基于非变性聚丙烯酰胺凝胶电泳的菜心SCoT分析

以菜心(Brassica rapa var. parachinensis)抗小菜蛾品种Caixin65和感小菜蛾品种Caixin69及6份F2株系为材料，利用非变性聚丙烯酰胺凝胶电泳检测菜心抗虫株系的SCoT多态性，同时进行SCoT多态性的非变性聚丙烯酰胺凝胶电泳检测效率、遗传多样性分析和差异条带克隆分析。结果表明，非变性聚丙烯酰胺凝胶能检测出亲本与子代间的SCoT多态性和遗传多样性变化，条带数量较多且清晰，提高了SCoT标记检测效率。选取亲本的10条非变性聚丙烯酰胺凝胶差异片段克隆测序，获得感虫序列4条、抗虫序列6条，GENSCAN预测其中8条具有启动子、终止子、阅读框等基因结构序列。同源性检索分析表明，感虫序列分别与泛素羧基末端水解酶mRNA序列、大白菜克隆序列、白菜线粒体丙酮酸载体蛋白序列、甘蓝基因组编码未知蛋白的HDEM序列同源，抗虫序列分别与白菜RNA假尿苷合酶4线粒体mRNA序列、京水菜线粒体DNA序列、白菜未知蛋白mRNA序列、白菜4-香豆酸：辅酶A连接酶mRNA序列、大白菜克隆序列、哈茨木霉mRNA序列同源。本研究提高了SCoT标记清晰度、遗传多样性检测水平和差异片段克隆的精准性，使得SCoT成为批量克隆差异片段的高效工具，有助于挖掘SCoT功能性标记信息，开展初步的功能基因组学研究，提高优异株系筛选鉴定效率，加快育种进程，为菜心抗虫性机制的进一步研究提供理论基础。
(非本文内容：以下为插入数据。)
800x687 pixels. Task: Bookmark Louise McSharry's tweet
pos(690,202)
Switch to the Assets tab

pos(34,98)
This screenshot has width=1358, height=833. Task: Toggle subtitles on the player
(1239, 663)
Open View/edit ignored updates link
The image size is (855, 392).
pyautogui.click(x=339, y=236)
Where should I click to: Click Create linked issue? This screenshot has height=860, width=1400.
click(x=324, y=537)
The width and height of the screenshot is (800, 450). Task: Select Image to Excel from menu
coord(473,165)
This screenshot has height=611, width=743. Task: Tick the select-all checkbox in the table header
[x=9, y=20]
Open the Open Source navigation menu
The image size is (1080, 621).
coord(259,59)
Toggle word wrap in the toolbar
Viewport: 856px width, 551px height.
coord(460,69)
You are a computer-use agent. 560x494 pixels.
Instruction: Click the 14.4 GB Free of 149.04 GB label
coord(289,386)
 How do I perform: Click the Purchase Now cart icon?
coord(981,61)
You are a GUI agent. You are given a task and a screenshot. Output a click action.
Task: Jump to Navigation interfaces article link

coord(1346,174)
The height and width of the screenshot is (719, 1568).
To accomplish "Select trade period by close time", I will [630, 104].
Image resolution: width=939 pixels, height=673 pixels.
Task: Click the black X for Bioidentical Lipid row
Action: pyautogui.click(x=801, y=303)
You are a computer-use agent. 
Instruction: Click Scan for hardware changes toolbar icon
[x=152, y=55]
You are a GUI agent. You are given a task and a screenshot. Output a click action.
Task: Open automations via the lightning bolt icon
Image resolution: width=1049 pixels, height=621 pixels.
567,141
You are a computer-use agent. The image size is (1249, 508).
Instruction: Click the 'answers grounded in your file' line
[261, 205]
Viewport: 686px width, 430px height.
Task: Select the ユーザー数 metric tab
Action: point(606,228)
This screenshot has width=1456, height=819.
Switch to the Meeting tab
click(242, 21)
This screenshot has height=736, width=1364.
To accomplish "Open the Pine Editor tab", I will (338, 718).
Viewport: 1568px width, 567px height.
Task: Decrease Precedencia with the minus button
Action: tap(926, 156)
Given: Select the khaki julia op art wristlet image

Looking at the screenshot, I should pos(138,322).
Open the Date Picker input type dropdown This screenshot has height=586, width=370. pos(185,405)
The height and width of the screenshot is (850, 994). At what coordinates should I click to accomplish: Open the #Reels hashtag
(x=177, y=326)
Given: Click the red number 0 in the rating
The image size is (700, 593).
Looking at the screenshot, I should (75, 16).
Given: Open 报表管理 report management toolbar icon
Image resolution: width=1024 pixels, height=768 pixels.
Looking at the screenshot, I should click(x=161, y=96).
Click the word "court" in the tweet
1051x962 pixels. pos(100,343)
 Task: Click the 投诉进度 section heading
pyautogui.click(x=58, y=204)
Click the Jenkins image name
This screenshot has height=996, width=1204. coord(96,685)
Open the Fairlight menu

SCoT Analysis of Flowering Chinese Cabbage (Brassica rapa var. parachinensis) Based on Native Polyacrylamide Gel Electrophoresis

In order to provide theoretical basis for the screening and identification of excellent materials and the preliminary study of resistance mechanisms in flowering Chinese cabbage(Brassica rapa var. parachinensis) cultivars, the SCoT polymorphism was used to analyze by native polyacrylamide gel electrophoresis with Caixin65, Caixin69 and F2 segregating lines. The detection efficiency, genetic diversity and differential cloning bands of native polyacrylamide gel electrophoresis were analyzed. The results showed that the native polyacrylamide gel could detect the SCoT polymorphism and genetic diversity between parents and offspring, and SCoT bands were more and clearer on native polyacrylamide gel than agarose gel, which elevated the detection efficiency of SCoT. Ten native polyacrylamide gel differential fragments were selected for cloning and sequencing, and four insect-susceptible sequences and six insect-resistant sequences were obtained. GENSCAN predicted that 8 of 10 SCoT sequences had promoter, terminal and open reading frame of genes. Homology search showed that function from 4 SCoT sequences obtained from Caixin69 included Brassica napus ubiquitin carboxyl-terminal hydrolase MINDY-1-like (LOC106367017) mRNA, B. rapa subsp. pekinensis clone KBrB026J02 complete sequence, B. rapa mitochondrial pyruvate carrier 2 (LOC103839865) mRNA, B. oleracea HDEM genome scaffold C3. Function from 6 SCoT sequences obtained from Caixin65 included B. rapa RNA pseudouridine synthase 4 mitochondrial (LOC103869454) mRNA, Trichodermaharzianum CBS 226.95 hypothetical protein (M431DRAFT_397944) mRNA, B. rapa subsp. nipposinica mitochondrial DNA complete sequence cultivar: Oushou hakusai, B. napus uncharacterized LOC106451263 (LOC106451263) mRNA, B. rapa subsp. pekinensis clone KBrB017P15 complete sequence. The analysis based on native polyacrylamide gel electrophoresis elevated the clarity and resolution SCoT marker, the detection level of genetic diversity level and accuracy of clone sequences. SCoT analysis based on native polyacrylamide gel electrophoresis was not only an efficiency method to detect genetic level, but also a simple and efficiency method to clone genes which could be used in genomics. The study improved the screening and identification efficiency of excellent strains, speeded up the breeding process, and provided a theoretical basis for further research on the mechanism of the insect-resistant breeding of flowering Chinese cabbage.